Exercise description — Every record below, from first to last, should be copied exactly; leave the pictures out.

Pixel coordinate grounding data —
═══

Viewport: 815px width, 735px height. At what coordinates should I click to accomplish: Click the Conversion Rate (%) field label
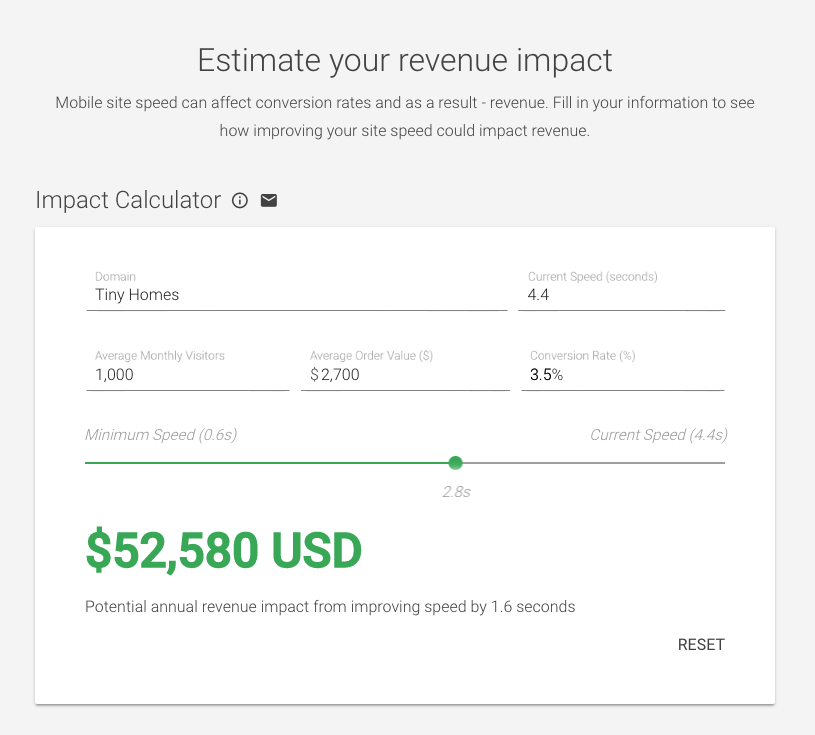(x=582, y=356)
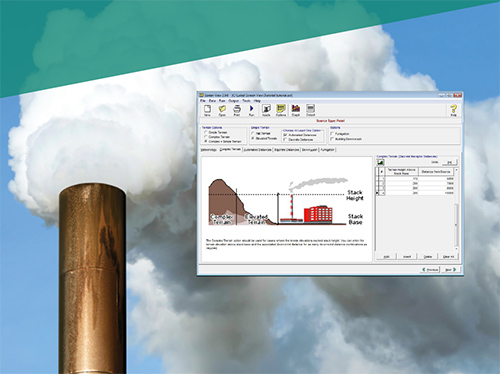Open the Output toolbar icon
The height and width of the screenshot is (374, 500).
tap(310, 110)
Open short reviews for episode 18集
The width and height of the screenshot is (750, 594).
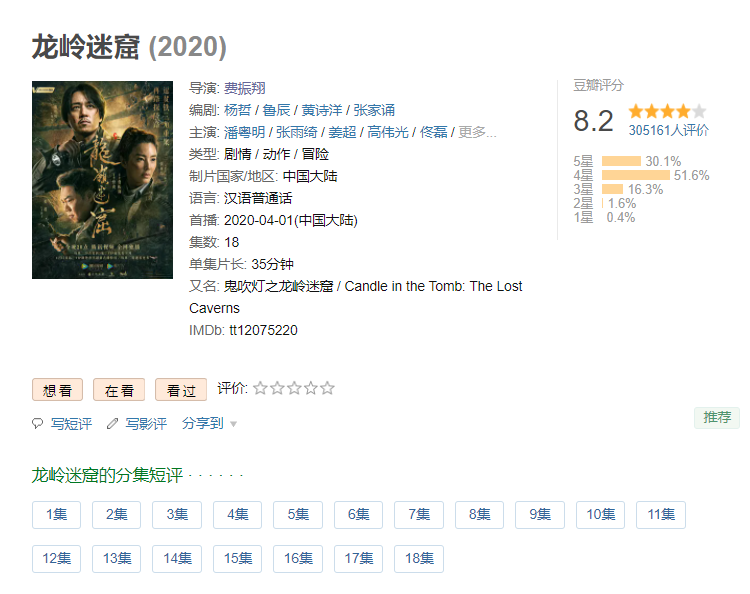[419, 559]
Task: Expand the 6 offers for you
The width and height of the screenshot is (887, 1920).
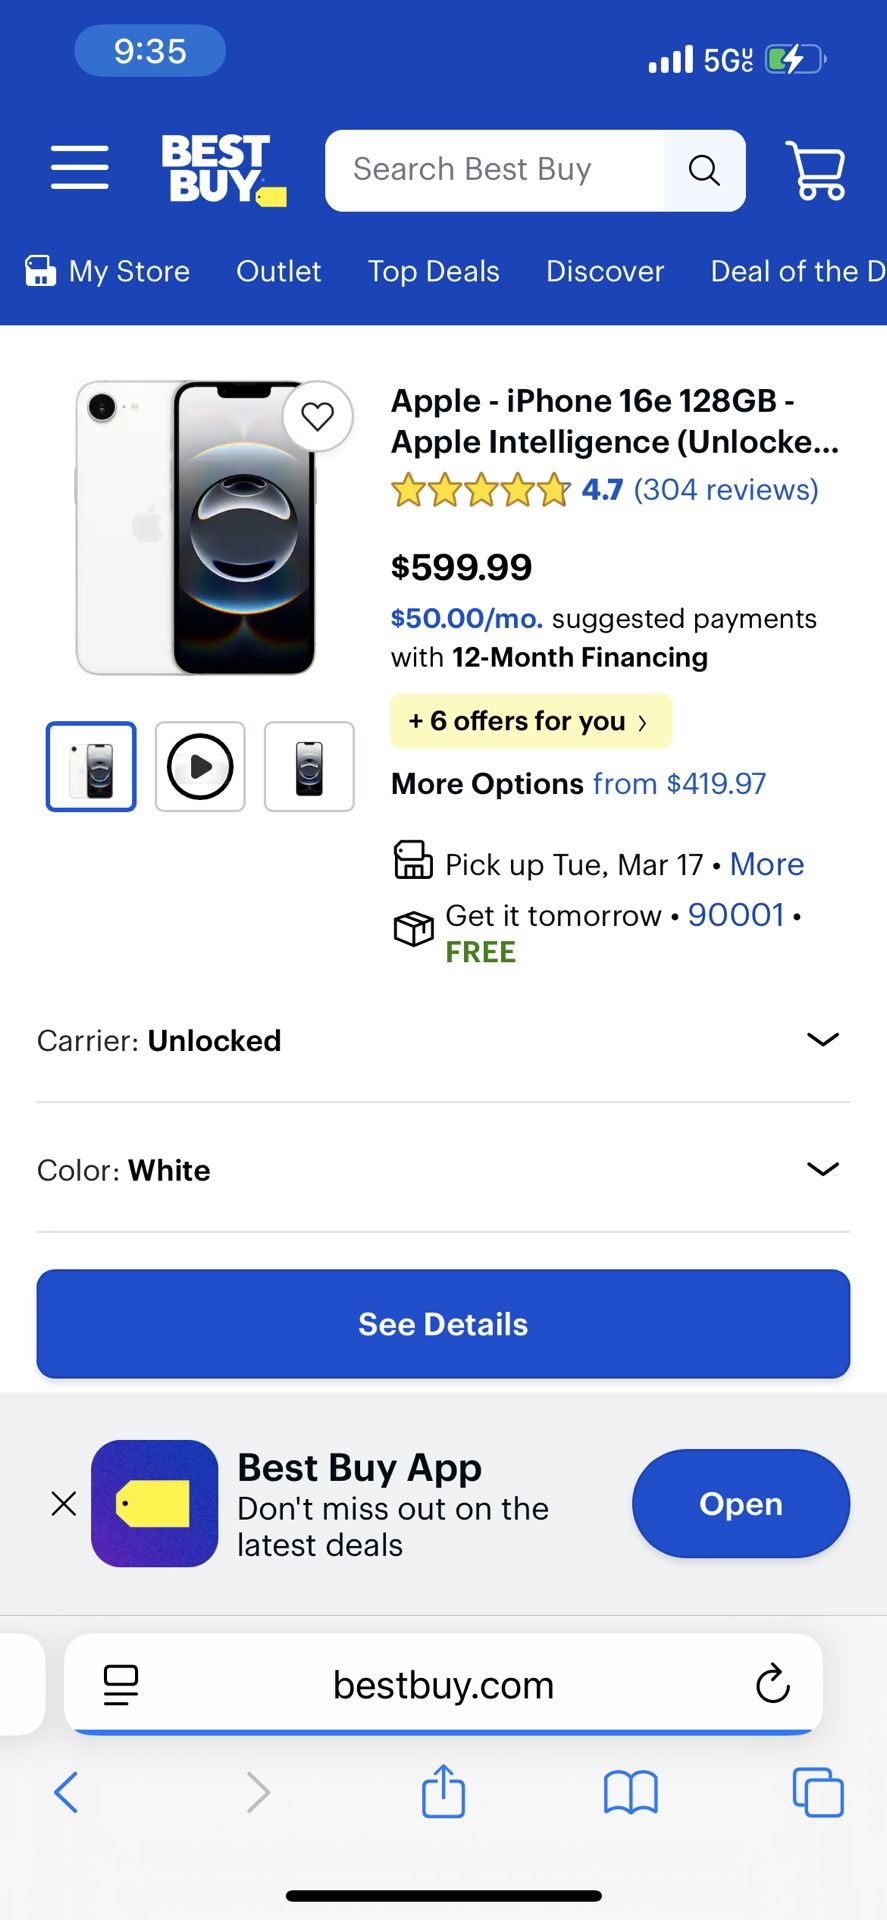Action: (x=530, y=721)
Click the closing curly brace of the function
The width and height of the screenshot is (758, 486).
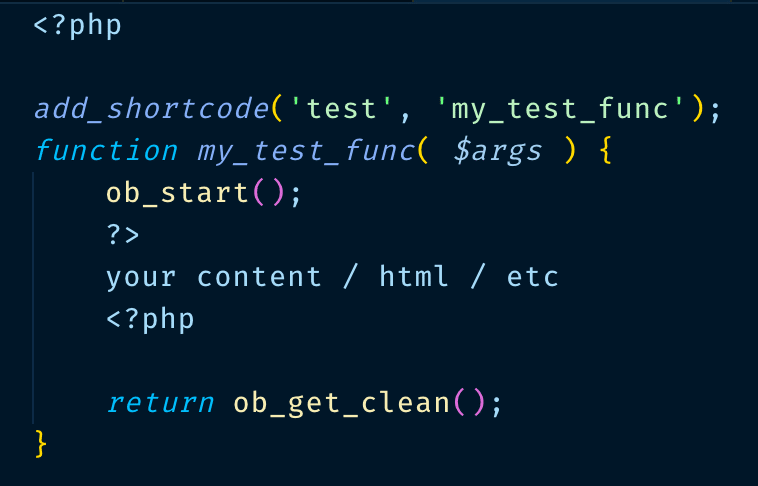tap(41, 443)
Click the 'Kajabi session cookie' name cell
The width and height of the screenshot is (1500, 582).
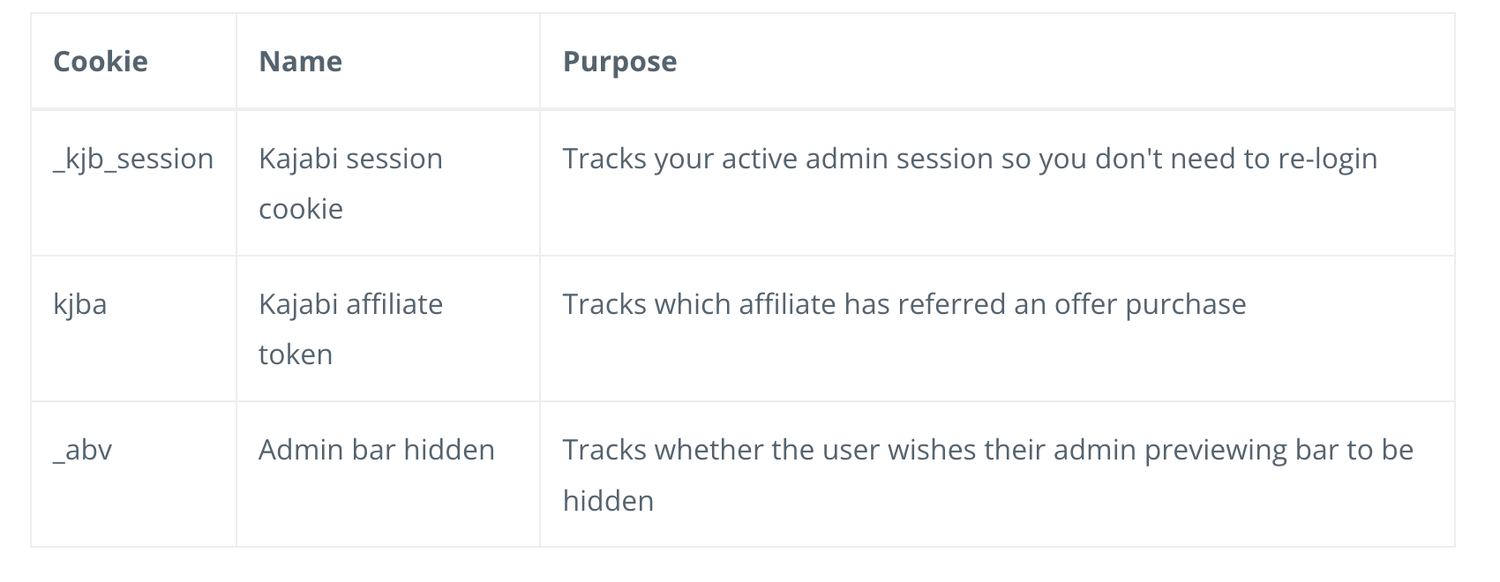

═══

Solution below —
Viewport: 815px width, 735px height. At what coordinates should I click to accomplish: Click the Conversion Rate (%) field label
(x=582, y=356)
Open the Output toolbar icon
The height and width of the screenshot is (374, 500).
tap(310, 110)
Open short reviews for episode 18集
The width and height of the screenshot is (750, 594).
[419, 559]
Task: Expand the 6 offers for you
The width and height of the screenshot is (887, 1920).
Action: (x=530, y=721)
Click the closing curly brace of the function
The width and height of the screenshot is (758, 486).
tap(41, 443)
Click the 'Kajabi session cookie' name cell
The width and height of the screenshot is (1500, 582).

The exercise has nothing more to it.